Another test designed to evaluate the dimensional accuracy of the bearing material, involved several tapered roller bearings treated with HTF, through- hardening, case hardening, carburising and carbo-nitriding, which were tested for comparison. From this, it was concluded that HTF bearings have a dimensional stability between that of through-hardened and case-hardened materials.

Since austenite is comparatively soft, it is difficult to produce a part that combines a sufficiently high level of retained austenite and the appropriate degree of hardness to render it suitable for bearing applications. Such properties cannot be attained using conventional heat treatment such as carburising or through hardening processes. As a result, NSK-RHP has developed a heat treatment in addition to a new steel with an increased level of chromium content, resulting in a higher level of fine carbides and carbo-nitrides within the material.

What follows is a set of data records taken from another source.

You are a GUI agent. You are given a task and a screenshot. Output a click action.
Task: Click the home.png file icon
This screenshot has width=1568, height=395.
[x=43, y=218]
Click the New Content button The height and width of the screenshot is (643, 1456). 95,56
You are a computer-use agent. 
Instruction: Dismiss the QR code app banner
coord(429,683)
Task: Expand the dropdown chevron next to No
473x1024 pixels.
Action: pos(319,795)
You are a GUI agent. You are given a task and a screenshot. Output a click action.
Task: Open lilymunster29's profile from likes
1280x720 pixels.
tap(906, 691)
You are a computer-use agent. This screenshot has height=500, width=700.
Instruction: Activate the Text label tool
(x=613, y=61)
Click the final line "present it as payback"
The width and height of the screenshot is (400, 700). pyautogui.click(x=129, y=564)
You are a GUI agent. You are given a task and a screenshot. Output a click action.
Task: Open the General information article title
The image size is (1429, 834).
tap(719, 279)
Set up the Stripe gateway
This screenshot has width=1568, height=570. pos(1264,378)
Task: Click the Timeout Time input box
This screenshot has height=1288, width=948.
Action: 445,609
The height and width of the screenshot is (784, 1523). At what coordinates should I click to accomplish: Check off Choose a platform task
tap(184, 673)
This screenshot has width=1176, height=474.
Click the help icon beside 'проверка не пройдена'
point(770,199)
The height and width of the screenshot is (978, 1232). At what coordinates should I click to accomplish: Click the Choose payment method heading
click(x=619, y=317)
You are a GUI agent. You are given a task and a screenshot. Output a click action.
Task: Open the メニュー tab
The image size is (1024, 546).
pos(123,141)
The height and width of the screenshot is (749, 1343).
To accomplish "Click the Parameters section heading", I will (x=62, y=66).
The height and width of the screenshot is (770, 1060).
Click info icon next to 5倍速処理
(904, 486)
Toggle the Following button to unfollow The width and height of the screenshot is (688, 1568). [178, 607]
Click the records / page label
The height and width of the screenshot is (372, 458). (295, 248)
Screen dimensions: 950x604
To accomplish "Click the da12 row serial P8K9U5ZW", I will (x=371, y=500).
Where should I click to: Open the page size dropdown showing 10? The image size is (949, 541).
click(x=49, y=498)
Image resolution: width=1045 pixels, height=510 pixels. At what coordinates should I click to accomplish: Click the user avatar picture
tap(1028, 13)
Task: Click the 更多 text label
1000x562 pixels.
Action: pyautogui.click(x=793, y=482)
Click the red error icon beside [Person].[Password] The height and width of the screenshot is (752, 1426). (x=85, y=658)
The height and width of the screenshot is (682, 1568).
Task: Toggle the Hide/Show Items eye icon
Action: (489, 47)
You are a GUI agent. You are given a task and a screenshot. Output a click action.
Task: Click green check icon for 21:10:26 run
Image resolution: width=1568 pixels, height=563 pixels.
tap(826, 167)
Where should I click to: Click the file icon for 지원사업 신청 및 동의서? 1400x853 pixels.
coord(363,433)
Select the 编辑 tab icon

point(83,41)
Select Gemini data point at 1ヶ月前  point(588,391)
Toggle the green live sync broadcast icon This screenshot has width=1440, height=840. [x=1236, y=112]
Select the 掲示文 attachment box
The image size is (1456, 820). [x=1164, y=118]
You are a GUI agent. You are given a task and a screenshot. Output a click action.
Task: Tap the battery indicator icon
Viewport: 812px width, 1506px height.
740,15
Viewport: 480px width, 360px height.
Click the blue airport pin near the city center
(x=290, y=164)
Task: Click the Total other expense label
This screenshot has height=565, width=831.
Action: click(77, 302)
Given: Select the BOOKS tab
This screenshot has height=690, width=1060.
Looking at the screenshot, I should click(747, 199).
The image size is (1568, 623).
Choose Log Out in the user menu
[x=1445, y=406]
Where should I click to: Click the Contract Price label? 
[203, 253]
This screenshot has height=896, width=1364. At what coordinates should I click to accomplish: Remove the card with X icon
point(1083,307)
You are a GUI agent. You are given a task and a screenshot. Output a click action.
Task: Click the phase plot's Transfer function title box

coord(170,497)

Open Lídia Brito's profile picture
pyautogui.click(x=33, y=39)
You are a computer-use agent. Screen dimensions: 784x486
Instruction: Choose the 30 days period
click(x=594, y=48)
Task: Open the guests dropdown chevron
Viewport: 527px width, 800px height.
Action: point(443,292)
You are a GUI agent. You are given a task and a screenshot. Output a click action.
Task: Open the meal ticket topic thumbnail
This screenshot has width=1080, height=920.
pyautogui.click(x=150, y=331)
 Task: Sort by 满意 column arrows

In addition to prolonging the life of the bearing surface in contaminated conditions, use of HTF technology has demonstrated a slowing down of the fatigue process, delaying the initiation of cracking and reducing the effects of crack propagation at the shoulder of the indentation. It also has further advantages in both wear resistance and seizure limit.

Gerald Rolfe, engineering manager at SKF Industrial Division believes that the HTF bearings are based on steel alloy and heat treatment methods designed to reduce the cost of carburising techniques which can provide increased wear resistance for rolling bearings under contaminated operating condition.

However, he points out this advantage is normally applicable to line contact (roller) bearings only, and offers little benefit for point contact (ball) bearing types. He also states that a high degree of retained austenite within the microstructure can result in severe instability of the material under certain conditions.

As far as SKF’s developments to solve the problem of use in arduous operating conditions, the company has adopted Bainitic through-hardening heat treatment for standard spherical roller bearings. This provides a tough, but stable microstructure, with very high static load capability. Gerald Rolfe says that other hi-tech hardening methods are under development for future use in rolling bearings generally, including high-vacuum carburising and carbo-nitriding techniques: ‘These advanced methods,’ he says, ‘outline surface modification heat treatments of modified steel alloys to overcome the current problems associated with conventional carburising techniques and provide tough, stable and wear-resistant products.’

There are other approaches to improving service life of bearings under contaminated conditions. SKF has recently patented and introduced a new type of ball bearing design, known as a Single Ball Hybrid Ceramic Bearing, in which only one ball in a conventional bearing is replaced with a ceramic ball. This has a ‘repairing effect’ on raceways, subject to indentation in contaminated conditions, greatly extending actual service life.